NKM veut recadrer le débat. Après les nombreux commentaires hostiles au rapport gouvernemental sur la neutralité du net, la secrétaire d'Etat chargée des questions numériques a rappelé qu'il ne s'agissait là que d'un rapport. Mais beaucoup estiment qu'il constitue une mauvaise base pour la future proposition de loi attendue d'ici la fin de l'année.

La secrétaire d’Etat chargée de la Prospective et du Développement de l’économie numérique s’agacerait-elle de la tournure des débats sur la neutralité du net ? Dans une tribune publiée aujourd’hui sur Rue89, Nathalie Kosciusko-Morizet a fait montre d’une certaine perplexité devant les réactions parfois virulentes à l’encontre du rapport gouvernemental.

Commentant le « débat qui vient de s’engager » suite à la « publication de quelques extraits » du rapport sur la neutralité du net par le quotidien Libération, la secrétaire d’Etat en charge du numérique a souligné que « ce rapport n’est qu’une étape dans un processus de réflexion public entamé déjà depuis plusieurs mois« . Il n’est donc pas, à en croire les propos de NKM, une vision définitive du gouvernement sur la neutralité des réseaux.

« Il ne s’agit pas d’un projet de loi, ni même d’une esquisse législative, mais d’un document d’information » a expliqué la secrétaire d’Etat. « Son ambition est d’éclairer sur la situation d’Internet, sur la législation existante, sur les effets attendus de la future transposition des directives européennes, sur l’opportunité de légiférer de nouveau pour préserver la neutralité, et d’indiquer enfin à la représentation nationale des points particuliers de vigilance« .

Mais encore faut-il que l’éclairage apporté soit le bon. Or en l’occurrence, plusieurs observateurs se sont montrés particulièrement critiques à l’égard du contenu de ce document. C’est notamment le cas de Benjamin Bayart, le président de l’opérateur French Data Network, ou de notre confrère Fabrice Epelboin, sur ReadWriteWeb, qui sont revenus en détail sur le rapport gouvernemental.
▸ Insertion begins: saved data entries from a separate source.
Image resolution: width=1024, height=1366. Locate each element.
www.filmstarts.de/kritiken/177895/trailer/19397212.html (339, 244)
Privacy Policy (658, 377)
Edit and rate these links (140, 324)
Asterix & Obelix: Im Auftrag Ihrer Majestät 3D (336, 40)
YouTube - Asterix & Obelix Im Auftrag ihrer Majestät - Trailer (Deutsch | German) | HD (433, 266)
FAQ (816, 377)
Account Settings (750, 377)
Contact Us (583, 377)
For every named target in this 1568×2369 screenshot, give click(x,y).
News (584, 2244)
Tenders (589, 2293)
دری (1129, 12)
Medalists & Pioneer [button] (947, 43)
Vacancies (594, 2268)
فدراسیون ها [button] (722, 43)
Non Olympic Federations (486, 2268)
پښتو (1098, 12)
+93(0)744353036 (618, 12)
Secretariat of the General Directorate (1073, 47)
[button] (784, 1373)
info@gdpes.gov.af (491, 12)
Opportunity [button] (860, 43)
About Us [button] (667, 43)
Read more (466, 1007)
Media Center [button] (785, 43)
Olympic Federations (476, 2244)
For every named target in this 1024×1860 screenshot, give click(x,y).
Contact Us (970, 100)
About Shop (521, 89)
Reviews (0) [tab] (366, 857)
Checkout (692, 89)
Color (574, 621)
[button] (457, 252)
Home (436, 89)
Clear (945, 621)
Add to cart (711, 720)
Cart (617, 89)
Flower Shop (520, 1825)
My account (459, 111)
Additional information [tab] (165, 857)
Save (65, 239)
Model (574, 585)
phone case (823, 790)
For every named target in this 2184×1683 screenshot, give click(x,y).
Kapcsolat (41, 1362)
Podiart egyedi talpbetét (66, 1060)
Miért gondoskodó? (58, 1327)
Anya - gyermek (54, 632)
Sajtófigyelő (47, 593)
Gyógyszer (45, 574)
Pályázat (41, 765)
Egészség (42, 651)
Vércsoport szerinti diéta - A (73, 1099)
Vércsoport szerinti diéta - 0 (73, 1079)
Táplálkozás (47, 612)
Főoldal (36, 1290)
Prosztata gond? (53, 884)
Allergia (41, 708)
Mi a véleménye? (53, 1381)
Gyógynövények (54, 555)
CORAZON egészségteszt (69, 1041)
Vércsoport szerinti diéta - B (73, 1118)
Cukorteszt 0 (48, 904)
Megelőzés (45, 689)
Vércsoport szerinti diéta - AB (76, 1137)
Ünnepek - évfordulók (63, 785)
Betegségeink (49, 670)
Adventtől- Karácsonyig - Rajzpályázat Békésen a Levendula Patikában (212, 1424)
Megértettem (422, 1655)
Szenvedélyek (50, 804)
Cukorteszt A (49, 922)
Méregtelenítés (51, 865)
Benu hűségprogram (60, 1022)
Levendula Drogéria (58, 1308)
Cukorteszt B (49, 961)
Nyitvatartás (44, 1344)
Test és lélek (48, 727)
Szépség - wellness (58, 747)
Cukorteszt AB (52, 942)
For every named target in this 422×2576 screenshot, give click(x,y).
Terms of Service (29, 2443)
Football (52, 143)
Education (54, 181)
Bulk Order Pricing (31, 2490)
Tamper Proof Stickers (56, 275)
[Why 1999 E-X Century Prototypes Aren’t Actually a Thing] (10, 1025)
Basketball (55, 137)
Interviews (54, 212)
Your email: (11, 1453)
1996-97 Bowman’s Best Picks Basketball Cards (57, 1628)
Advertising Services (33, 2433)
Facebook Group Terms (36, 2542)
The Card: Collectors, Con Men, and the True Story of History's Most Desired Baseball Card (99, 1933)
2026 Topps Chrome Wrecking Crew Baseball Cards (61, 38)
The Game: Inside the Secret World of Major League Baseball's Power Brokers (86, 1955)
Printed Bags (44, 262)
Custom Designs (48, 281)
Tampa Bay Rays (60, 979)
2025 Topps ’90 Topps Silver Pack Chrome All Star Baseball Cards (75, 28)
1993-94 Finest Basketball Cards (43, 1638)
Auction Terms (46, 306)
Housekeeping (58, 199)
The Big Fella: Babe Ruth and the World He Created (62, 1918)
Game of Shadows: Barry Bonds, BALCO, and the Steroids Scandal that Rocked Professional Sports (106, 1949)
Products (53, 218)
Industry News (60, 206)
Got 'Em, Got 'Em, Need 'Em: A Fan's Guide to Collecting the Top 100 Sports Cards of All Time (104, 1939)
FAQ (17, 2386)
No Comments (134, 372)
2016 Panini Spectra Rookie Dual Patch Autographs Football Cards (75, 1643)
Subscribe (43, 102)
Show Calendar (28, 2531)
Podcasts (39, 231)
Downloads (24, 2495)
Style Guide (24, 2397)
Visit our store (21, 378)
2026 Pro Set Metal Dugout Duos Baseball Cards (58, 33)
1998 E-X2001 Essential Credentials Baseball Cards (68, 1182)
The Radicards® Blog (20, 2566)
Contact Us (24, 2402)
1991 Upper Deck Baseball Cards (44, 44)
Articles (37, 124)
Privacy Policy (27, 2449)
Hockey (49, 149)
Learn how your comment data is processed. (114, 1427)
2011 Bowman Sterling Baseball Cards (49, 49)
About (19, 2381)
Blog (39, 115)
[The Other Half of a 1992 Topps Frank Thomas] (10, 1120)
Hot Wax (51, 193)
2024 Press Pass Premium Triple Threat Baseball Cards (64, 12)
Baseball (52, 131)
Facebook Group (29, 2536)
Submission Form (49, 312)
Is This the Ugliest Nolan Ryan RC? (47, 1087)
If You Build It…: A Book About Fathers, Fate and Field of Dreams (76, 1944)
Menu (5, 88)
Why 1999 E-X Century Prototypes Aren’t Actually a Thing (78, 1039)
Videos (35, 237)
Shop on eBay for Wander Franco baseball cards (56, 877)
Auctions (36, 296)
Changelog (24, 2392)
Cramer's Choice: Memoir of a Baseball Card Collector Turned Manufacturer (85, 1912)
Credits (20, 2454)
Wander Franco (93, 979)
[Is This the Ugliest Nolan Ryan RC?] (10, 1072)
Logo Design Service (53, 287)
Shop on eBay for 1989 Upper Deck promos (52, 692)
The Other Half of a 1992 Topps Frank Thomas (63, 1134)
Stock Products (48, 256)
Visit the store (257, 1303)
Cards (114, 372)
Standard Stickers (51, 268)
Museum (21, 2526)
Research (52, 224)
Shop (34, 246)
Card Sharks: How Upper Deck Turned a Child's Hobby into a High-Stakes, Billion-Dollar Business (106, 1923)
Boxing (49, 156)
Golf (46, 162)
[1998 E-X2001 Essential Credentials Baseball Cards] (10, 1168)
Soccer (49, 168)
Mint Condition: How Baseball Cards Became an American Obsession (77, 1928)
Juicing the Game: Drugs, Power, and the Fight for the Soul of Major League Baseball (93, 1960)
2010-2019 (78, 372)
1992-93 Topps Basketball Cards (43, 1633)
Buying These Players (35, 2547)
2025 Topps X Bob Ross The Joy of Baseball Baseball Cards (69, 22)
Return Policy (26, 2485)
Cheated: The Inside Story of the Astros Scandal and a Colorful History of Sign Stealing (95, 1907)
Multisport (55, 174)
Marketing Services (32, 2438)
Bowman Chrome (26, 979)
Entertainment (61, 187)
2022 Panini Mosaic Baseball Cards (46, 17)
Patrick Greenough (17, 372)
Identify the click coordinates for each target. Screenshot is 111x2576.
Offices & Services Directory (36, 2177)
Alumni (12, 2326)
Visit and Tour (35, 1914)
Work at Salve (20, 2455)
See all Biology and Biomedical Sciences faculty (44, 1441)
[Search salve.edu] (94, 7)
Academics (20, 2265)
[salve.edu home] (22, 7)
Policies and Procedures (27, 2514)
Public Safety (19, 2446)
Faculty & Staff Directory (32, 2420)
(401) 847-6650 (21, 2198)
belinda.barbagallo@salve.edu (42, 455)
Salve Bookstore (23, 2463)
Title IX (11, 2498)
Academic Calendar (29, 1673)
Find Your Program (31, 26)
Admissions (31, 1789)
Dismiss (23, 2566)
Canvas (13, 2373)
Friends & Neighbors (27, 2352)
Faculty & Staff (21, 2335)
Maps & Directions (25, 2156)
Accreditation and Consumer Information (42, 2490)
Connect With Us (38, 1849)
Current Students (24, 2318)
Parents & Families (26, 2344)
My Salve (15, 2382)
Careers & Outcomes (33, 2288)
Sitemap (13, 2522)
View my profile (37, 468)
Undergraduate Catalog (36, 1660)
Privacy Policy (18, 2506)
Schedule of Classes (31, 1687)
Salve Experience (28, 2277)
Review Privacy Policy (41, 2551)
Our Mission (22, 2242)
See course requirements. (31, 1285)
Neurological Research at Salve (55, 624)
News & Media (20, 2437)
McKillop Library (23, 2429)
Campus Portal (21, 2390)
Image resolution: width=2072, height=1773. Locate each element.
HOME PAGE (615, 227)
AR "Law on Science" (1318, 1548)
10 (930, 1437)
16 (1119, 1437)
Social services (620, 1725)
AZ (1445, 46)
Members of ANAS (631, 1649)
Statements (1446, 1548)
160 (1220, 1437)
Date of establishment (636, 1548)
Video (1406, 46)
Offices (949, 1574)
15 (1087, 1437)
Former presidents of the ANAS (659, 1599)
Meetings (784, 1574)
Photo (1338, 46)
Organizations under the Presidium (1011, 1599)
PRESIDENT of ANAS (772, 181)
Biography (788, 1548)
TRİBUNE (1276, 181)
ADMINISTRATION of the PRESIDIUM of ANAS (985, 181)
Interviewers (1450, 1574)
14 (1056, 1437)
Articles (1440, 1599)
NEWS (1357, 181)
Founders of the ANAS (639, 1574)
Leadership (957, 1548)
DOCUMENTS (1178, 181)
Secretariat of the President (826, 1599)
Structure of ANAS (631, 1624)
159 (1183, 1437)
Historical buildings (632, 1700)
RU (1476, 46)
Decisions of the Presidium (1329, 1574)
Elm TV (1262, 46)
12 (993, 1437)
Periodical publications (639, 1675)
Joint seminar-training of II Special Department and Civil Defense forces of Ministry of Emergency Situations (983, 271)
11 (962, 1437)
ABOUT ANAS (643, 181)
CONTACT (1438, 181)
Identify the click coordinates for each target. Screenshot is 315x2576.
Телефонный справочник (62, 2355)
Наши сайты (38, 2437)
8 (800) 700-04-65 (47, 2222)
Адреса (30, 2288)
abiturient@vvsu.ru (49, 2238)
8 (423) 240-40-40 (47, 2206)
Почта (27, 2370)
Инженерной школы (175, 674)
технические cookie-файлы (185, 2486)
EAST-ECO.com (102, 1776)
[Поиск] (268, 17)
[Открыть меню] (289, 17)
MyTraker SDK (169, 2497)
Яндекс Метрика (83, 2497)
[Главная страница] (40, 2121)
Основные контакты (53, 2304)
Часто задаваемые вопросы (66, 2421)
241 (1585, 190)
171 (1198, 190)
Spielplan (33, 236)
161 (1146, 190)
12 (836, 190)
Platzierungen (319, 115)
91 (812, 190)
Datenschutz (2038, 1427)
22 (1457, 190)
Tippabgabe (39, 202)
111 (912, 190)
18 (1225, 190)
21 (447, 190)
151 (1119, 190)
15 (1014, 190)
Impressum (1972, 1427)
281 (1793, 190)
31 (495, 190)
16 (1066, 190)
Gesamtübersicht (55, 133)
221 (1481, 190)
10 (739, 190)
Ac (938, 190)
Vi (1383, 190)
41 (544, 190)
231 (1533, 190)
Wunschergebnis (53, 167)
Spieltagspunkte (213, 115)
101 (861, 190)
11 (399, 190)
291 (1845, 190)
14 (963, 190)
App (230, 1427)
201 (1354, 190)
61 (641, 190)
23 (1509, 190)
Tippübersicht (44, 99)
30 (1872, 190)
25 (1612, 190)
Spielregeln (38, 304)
Nous-mêmes, lorsque les premiers extraits du rapport furent publiés le 9 août dernier, nous avions jugé qu’en l’état, le rapport sur la neutralité du net n’était plus que l’ombre de lui-même. Les extraits sélectionnés par Libération en disaient long sur la tendance :

Remise en cause de la neutralité des réseaux en fonction d’autres considérations (sociétales, économiques, juridiques, techniques…), blocage des fichiers illicites, distinction (par DPI ?) entre contenus légaux et illégaux, gestion du trafic révisée pour « répondre à des objectifs légitimes » ou encore fin du principe du forfait illimité à prix fixe.

Mais pour NKM, rien de tout cela. « Les citations tronquées ou les improbables  » fuites  » que j’ai pu lire depuis quelques jours sont mal informées. Elles jettent une certaine confusion sur le débat en croyant déceler des intentions aussi malignes que discrètes » a-t-elle critiqué.

Et d’ajouter un peu plus loin que « ma démarche est une invitation faite à tous, à se saisir d’un sujet qui ne peut laisser personne indifférent, puisqu’il est question de libertés publiques et de grands équilibres économiques« . Selon la secrétaire d’Etat, le travers du débat sur la neutralité du net serait de transformer ce principe en dogme.

« La neutralité n’est pas plus un dogme qu’Internet n’est une religion. C’est une conviction, réaffirmée à maintes reprises, sur un enjeu qui n’est pas seulement technologique mais économique, social et politique » a-t-elle conclu. Rendez-vous à la rentrée, alors ? C’est l’engagement pris : « nous en reparlerons à la rentrée, publiquement« .

Il y a quelques jours, la députée UMP Laure de La Raudière avait donné sur Twitter le calendrier général pour la proposition de loi sur la neutralité du net. Selon la secrétaire nationale en charge Médias et Numérique, les auditions auront lieu entre septembre et octobre tandis que le texte de loi sera rédigé en novembre 2010.